Nationally, the total number of deaths decreased 0.3% (500 people) between the years ending June 2013 and June 2014. Queensland recorded the largest decrease at 2.1% (600 people), followed by South Australia and New South Wales at 1.2% and 0.1% respectively. The largest percentage increase was recorded in the Northern Territory, increasing by 7.3% (80 deaths), followed by the Australian Capital Territory (up 1.5%) and Western Australia (up 1.1%). For more information, see table 14.
Preliminary estimates of births and deaths are subject to fluctuations caused by lags or accumulations in the reporting of birth and death registrations (for more information see paragraphs 10-11 of the Explanatory Notes).
Net Overseas Migration
All states and territories recorded positive net overseas migration (NOM) for the year ending 30 June 2014. However, half of the states and territories recorded decreases in NOM when compared with the previous year. The largest percentage decrease in NOM was recorded in the Northern Territory at 39.6% (2,000 people).
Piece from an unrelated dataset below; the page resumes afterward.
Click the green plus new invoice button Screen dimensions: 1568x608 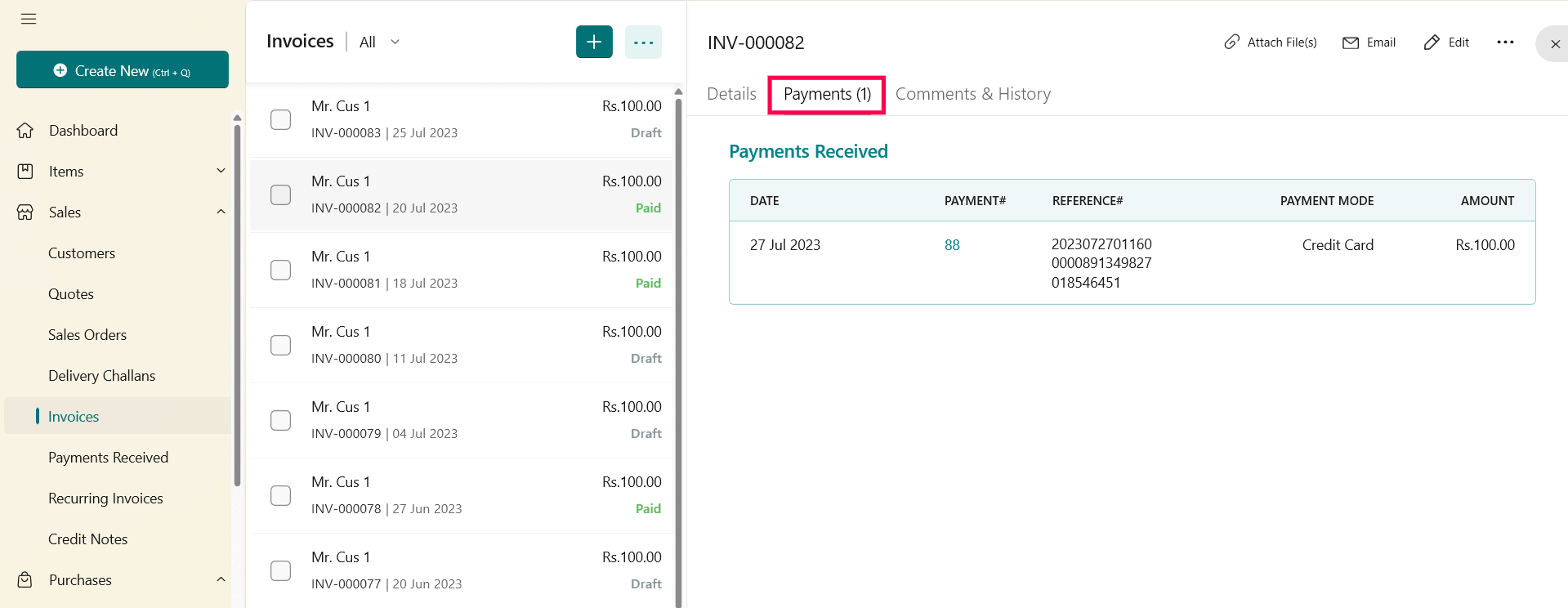click(x=594, y=42)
This was closely followed by Western Australia, which decreased by 37.5% (19,400 people), and the Australian Capital Territory, which decreased by 24.9% (700 people). The largest increase in NOM was recorded in New South Wales, which increased by 6,300 people (9.4%). For more information, see table 16.
Compared with the previous year ended 30 June 2013, half of the states and territories recorded decreases in NOM arrivals. Western Australia recorded the largest percentage and numerical decrease at 17.2% (14,700 people), followed by the Northern Territory at 12.3% (1,100 people) and Queensland at 7.4% (6,900 people). The largest increase was recorded by New South Wales at 4.5% (7,200 people), followed by Victoria and South Australia, both at 3.9% (4,700 people and 900 people respectively). For more information, see table 16.
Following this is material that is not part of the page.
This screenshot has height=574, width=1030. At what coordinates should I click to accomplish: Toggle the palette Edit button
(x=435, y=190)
Compared with the previous year ended 30 June 2013, all states and territories recorded increases in NOM departures. The largest percentage increase was recorded for the Northern Territory at 24.0% (890 people), followed by Western Australia at 13.5% (4,600 people) and South Australia at 6.8% (780 people). For more information, see table 16.
Net Interstate Migration
Victoria recorded the highest gains from net interstate migration (NIM) for the year ended 30 June 2014 (8,800 people), followed by Queensland (5,800 people) and Western Australia (1,000 people). Net losses from interstate migration were recorded in New South Wales (6,900 people), the Northern Territory (3,300 people), South Australia (3,000 people) and Tasmania and the Australian Capital Territory (both 1,200 people). For more information, see table 17.
For the 12 months ended 30 June 2014, Australia's population growth rate of 1.6% was above that of the world at 1.1%. Australia is growing at a faster rate than New Zealand and Canada (both 1.0%), the United States of America (0.8%), and the United Kingdom (0.6%). Some countries that experienced faster growth than Australia were the Philippines (1.7%), Singapore (1.9%) and Papua New Guinea (2.1%). According to figures from the United Nations, Department of Economic and Social Affairs, Australia's population ranked 51st in 2014 (holding the same rank as in 2013) and is projected to rank 55th by 2050. By 2050, India is projected to have displaced China as the most populous country with 1.62 billion people compared with 1.39 billion in China.